**WHAT TO DO:** Pull every line containing the word "width" from the records.

**SUPPLIED MATERIAL:**
----------------------------------------
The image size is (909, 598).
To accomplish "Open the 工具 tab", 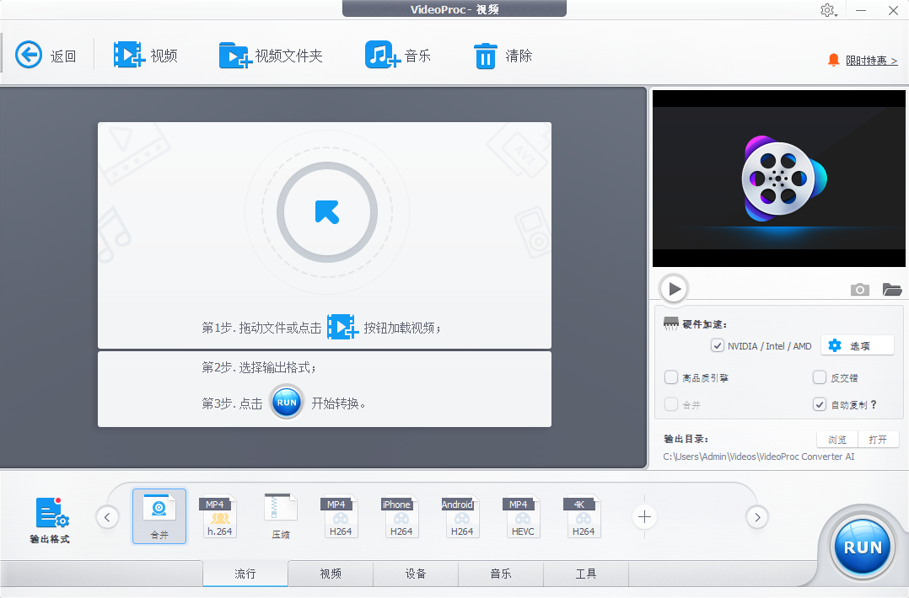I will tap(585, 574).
----------------------------------------
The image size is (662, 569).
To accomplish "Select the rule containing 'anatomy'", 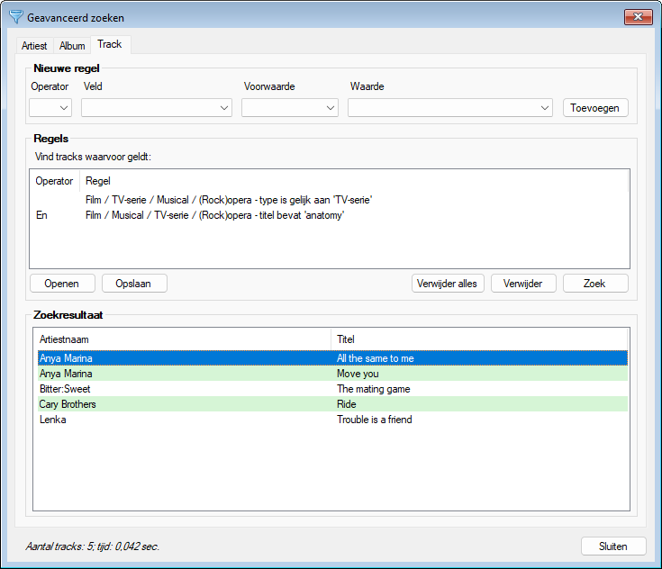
----------------------------------------
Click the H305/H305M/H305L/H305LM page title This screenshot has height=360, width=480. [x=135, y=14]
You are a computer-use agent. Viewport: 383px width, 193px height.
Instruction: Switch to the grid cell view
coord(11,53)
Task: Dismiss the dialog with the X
----------------------------------------
**RESPONSE:**
Click the H305/H305M/H305L/H305LM page title This screenshot has height=360, width=480. [x=135, y=14]
You are a computer-use agent. Viewport: 383px width, 193px height.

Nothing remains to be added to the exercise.